## What is expected
Every line in the records below that holds "computer" must be identified and copied.

━━ Records shown ━━

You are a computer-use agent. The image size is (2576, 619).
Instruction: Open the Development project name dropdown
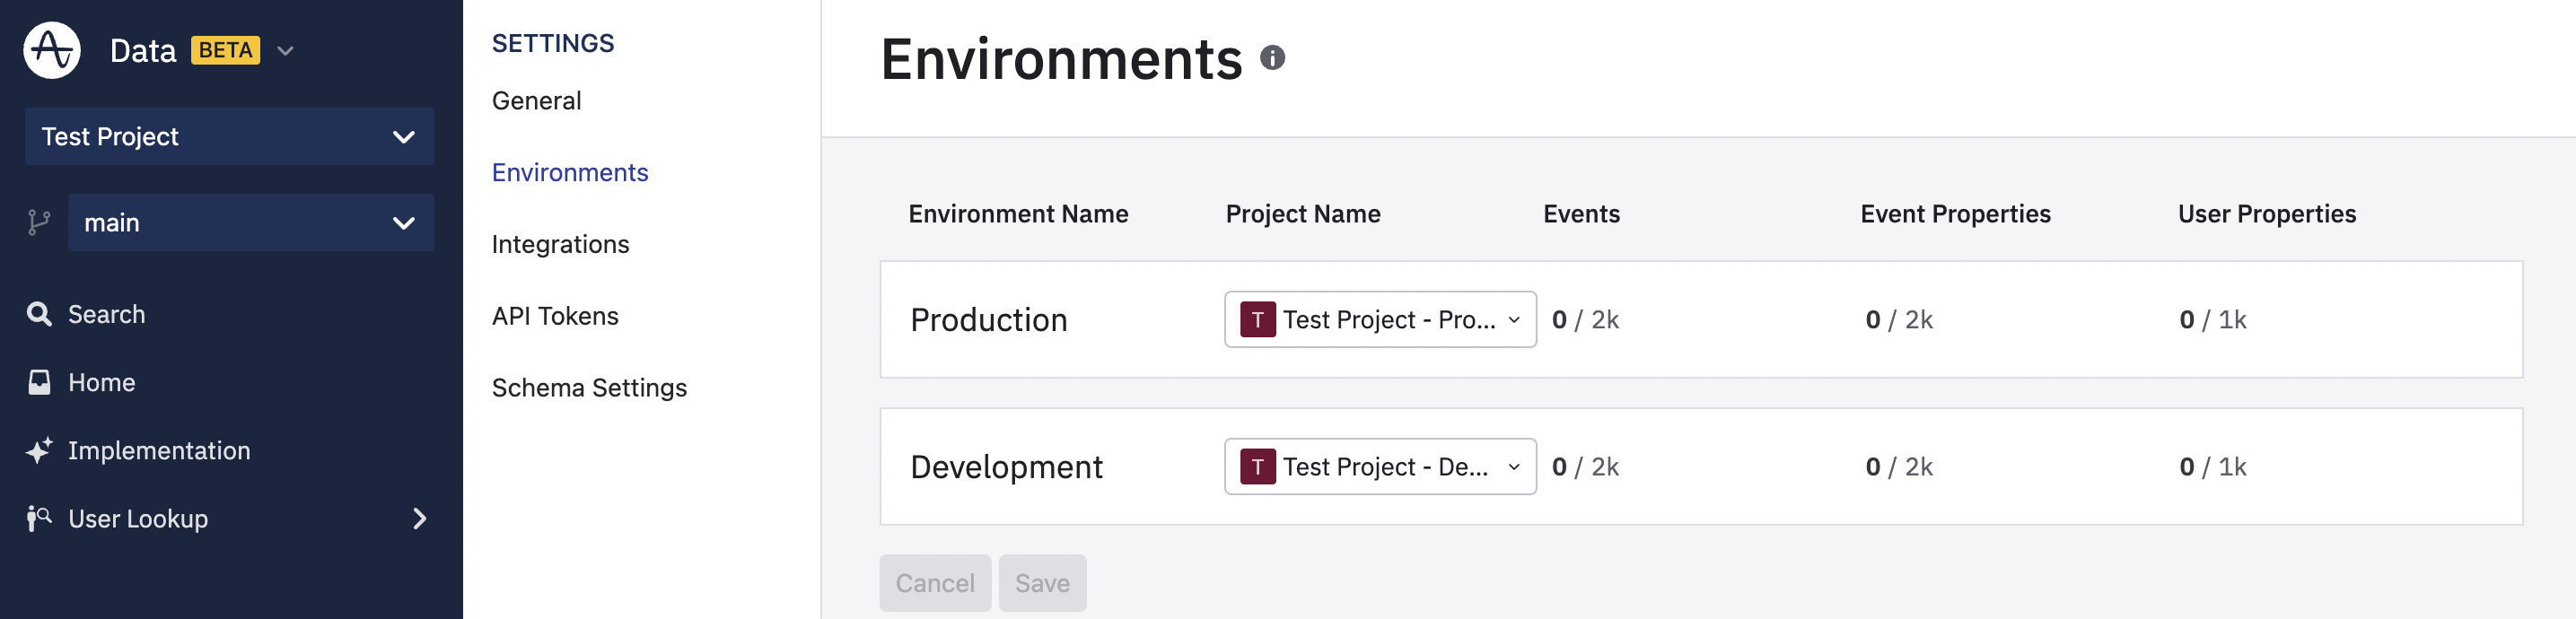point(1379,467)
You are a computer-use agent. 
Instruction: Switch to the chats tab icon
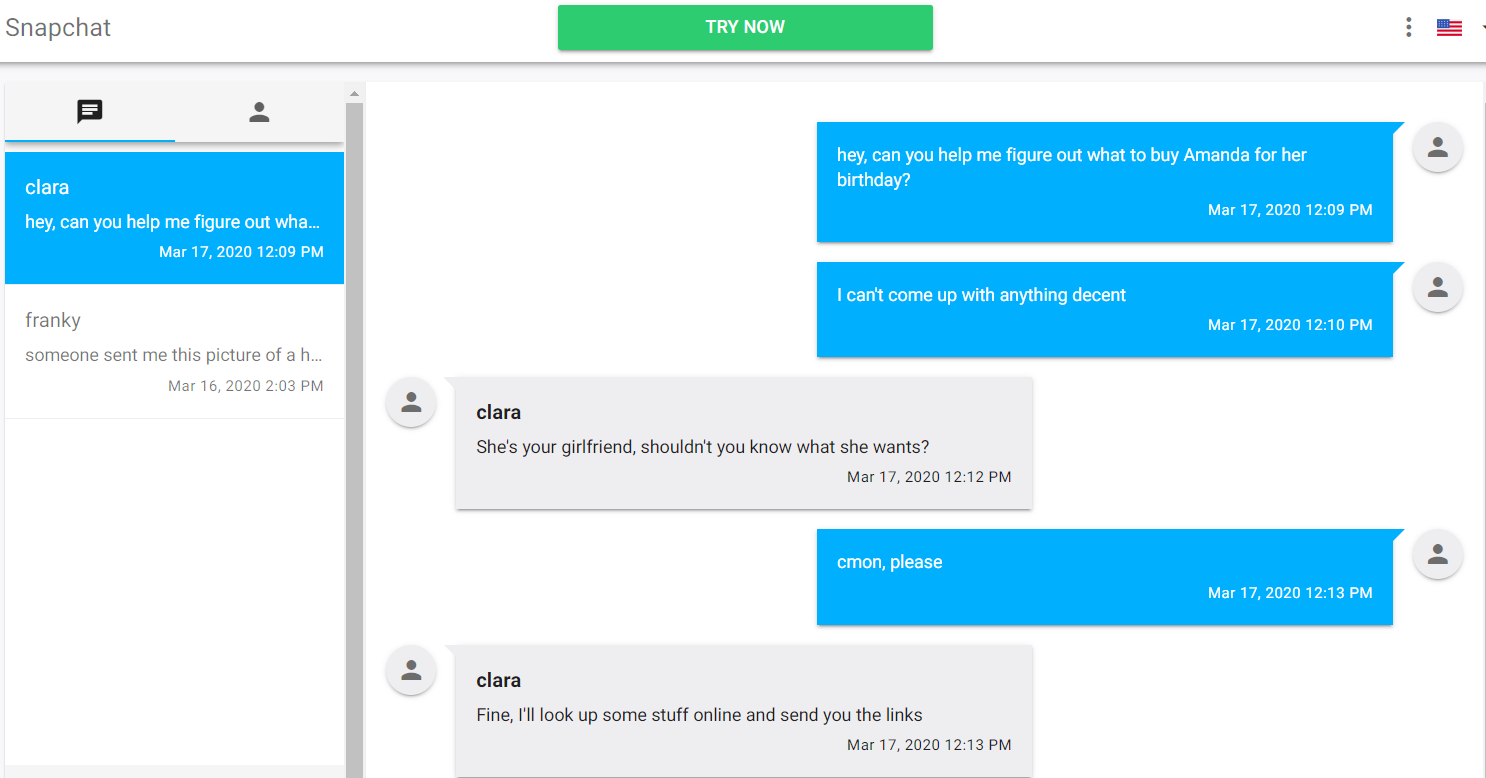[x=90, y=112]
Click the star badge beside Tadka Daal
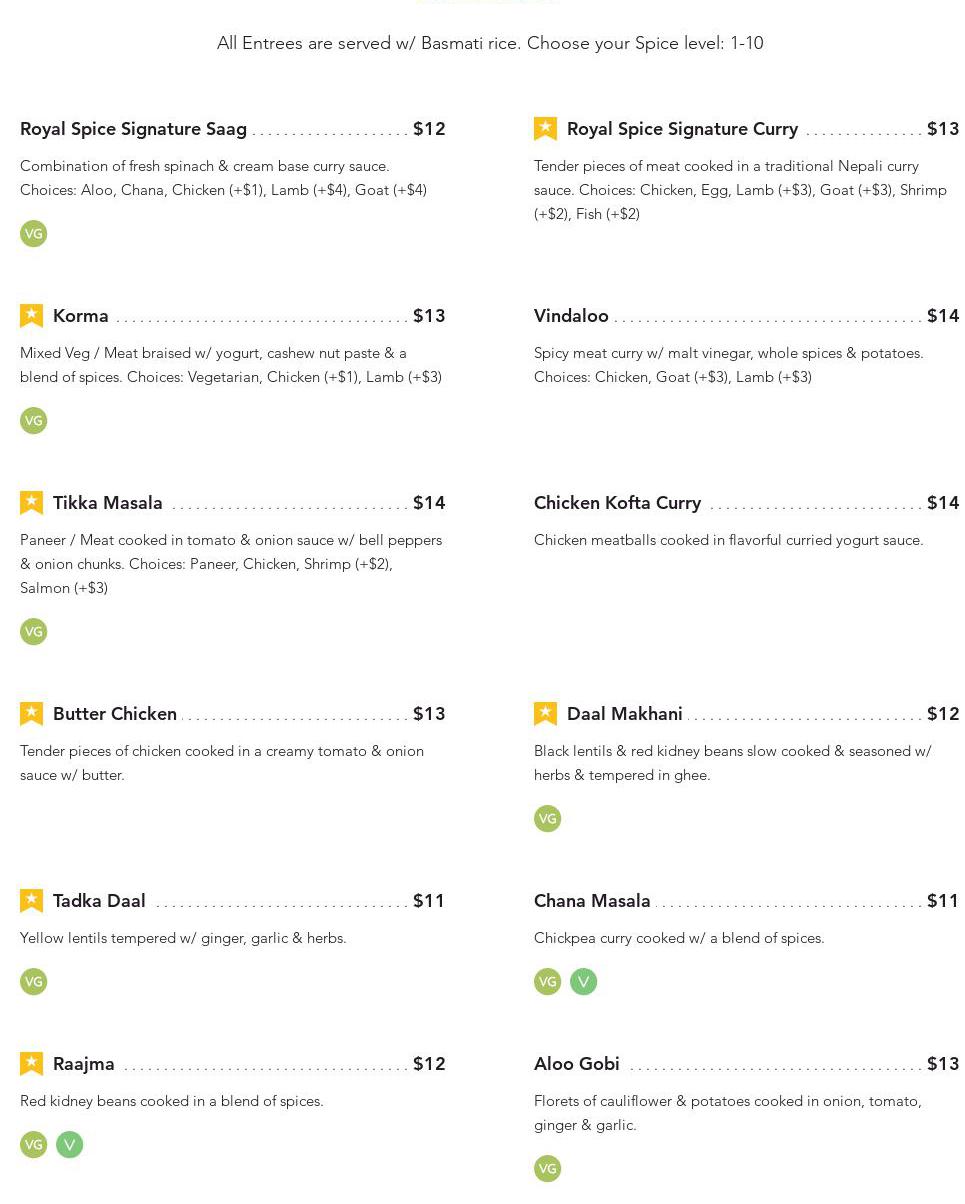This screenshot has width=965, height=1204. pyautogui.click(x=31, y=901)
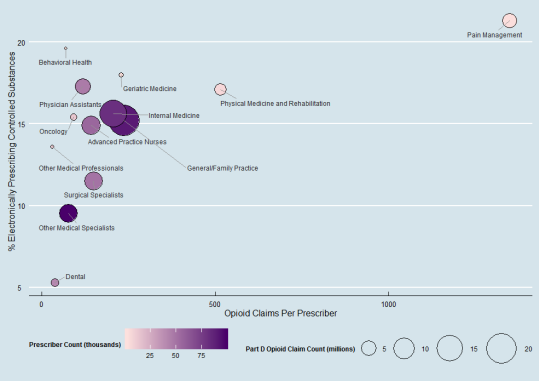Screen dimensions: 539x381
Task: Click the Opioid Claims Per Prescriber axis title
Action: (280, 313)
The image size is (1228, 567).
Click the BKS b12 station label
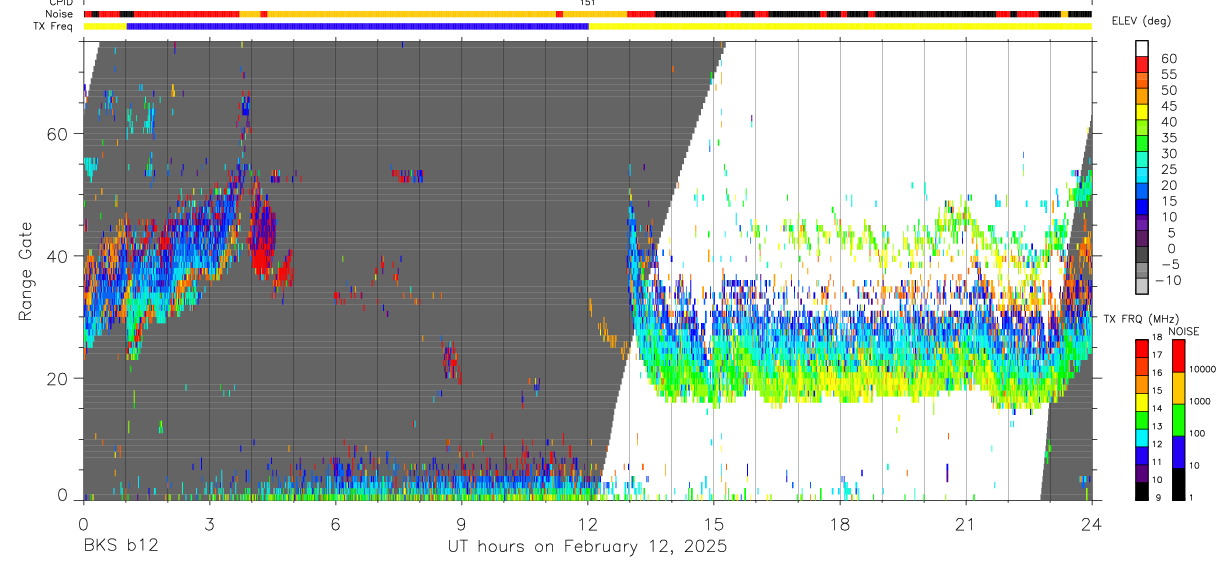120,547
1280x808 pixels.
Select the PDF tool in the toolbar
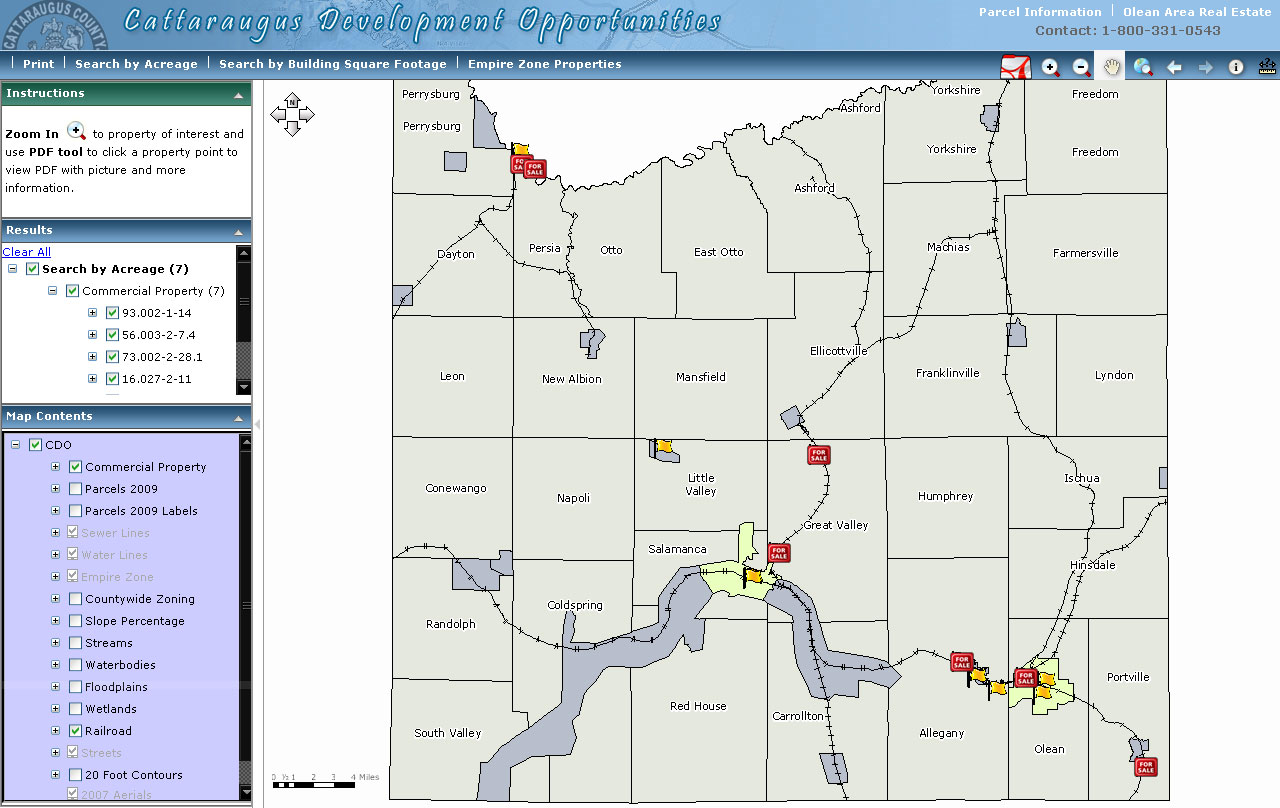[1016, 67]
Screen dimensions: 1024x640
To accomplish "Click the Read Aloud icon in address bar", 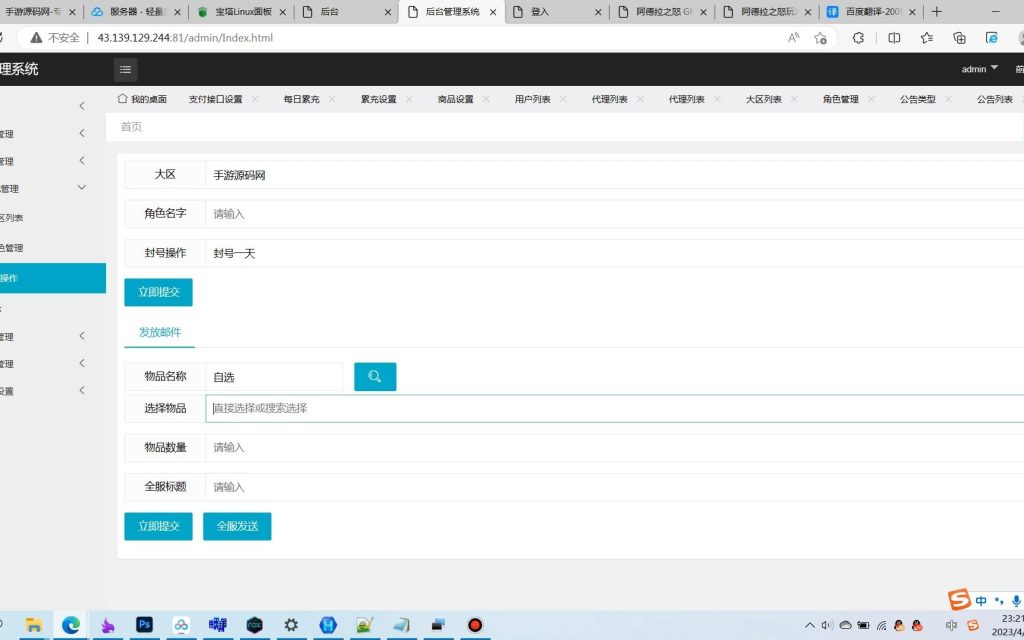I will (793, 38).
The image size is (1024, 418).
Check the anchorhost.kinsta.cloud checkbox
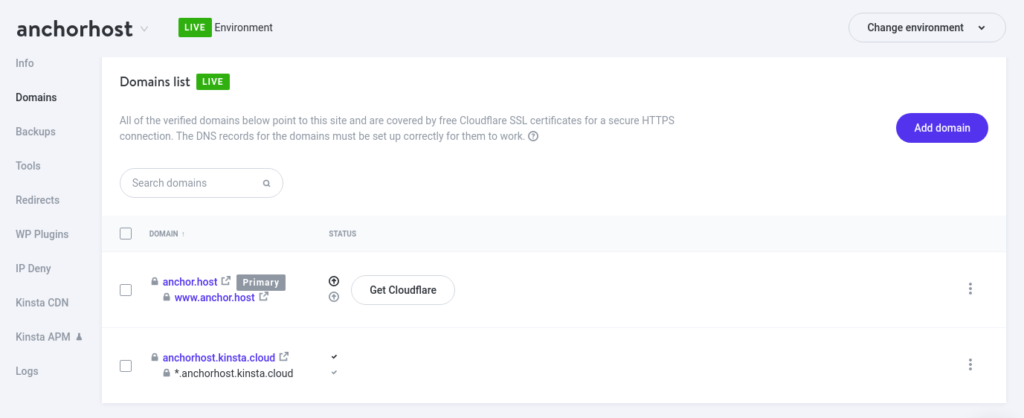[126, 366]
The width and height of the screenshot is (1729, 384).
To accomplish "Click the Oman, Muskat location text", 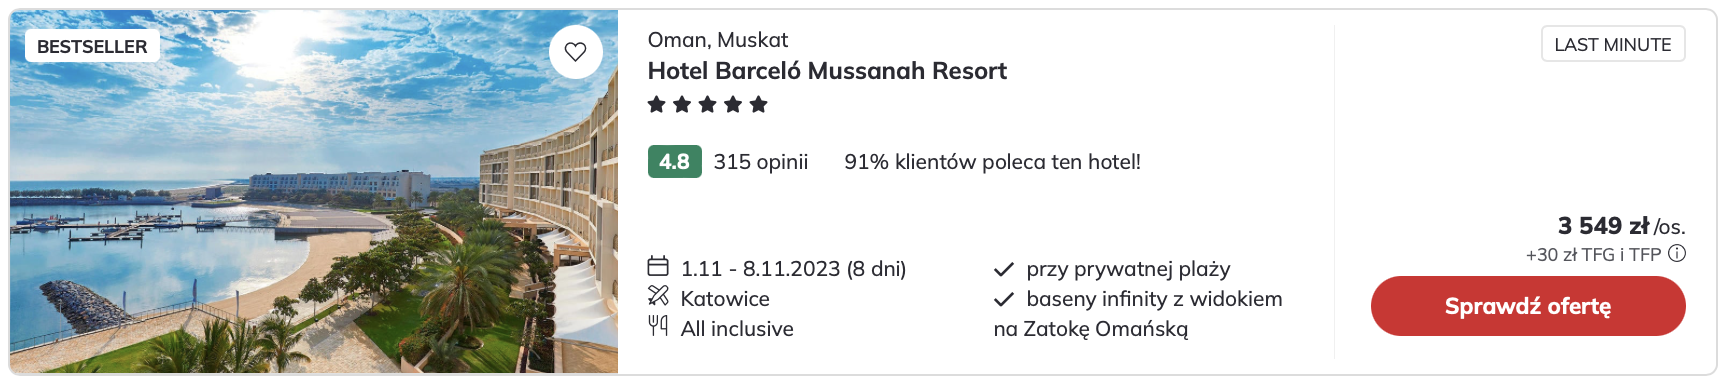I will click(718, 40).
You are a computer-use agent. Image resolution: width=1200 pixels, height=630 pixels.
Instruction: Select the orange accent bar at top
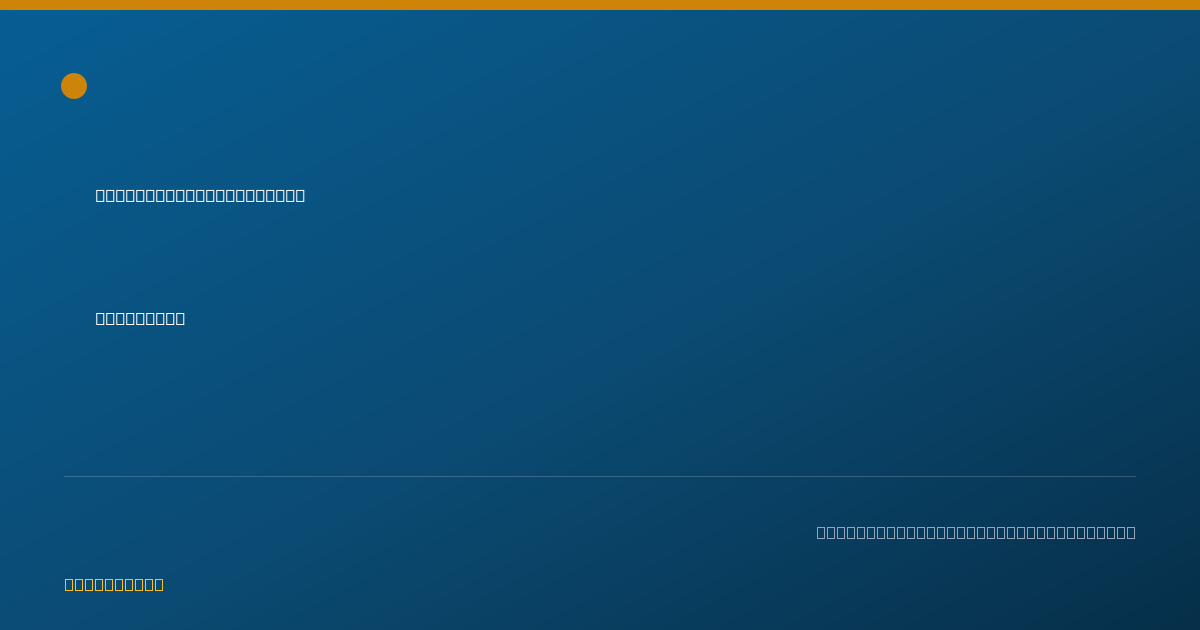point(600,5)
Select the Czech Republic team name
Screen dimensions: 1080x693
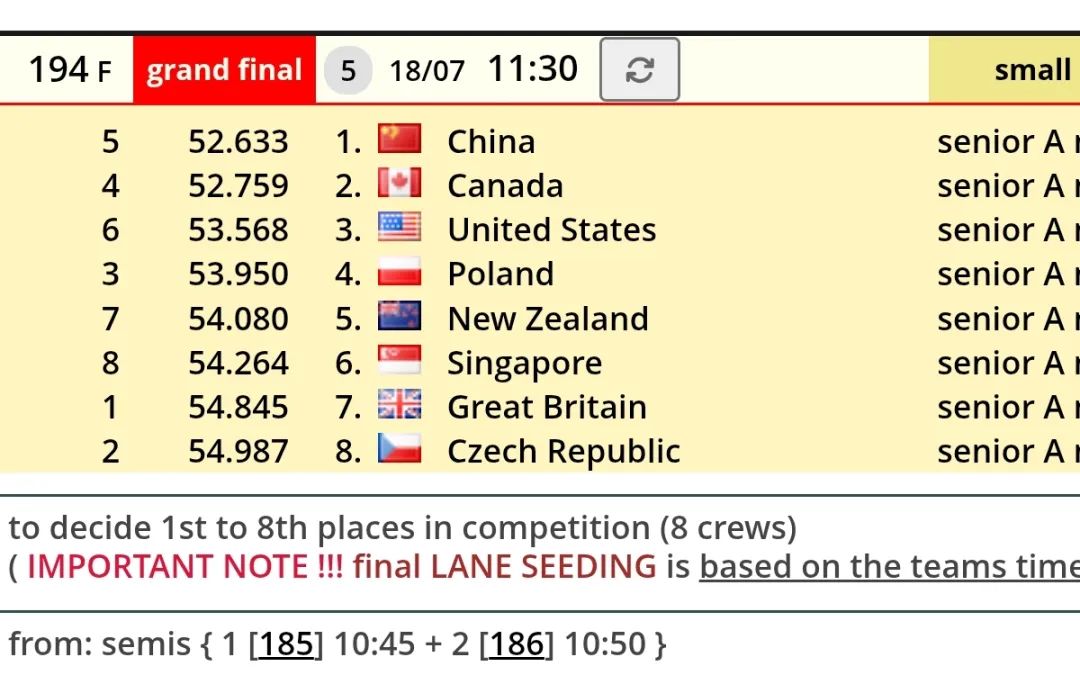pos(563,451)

━━━

## Finished task
You are a computer-use agent. The image size is (2576, 619).
You are a computer-use agent. 
You are a computer-use agent. Image resolution: width=1200 pixels, height=630 pixels.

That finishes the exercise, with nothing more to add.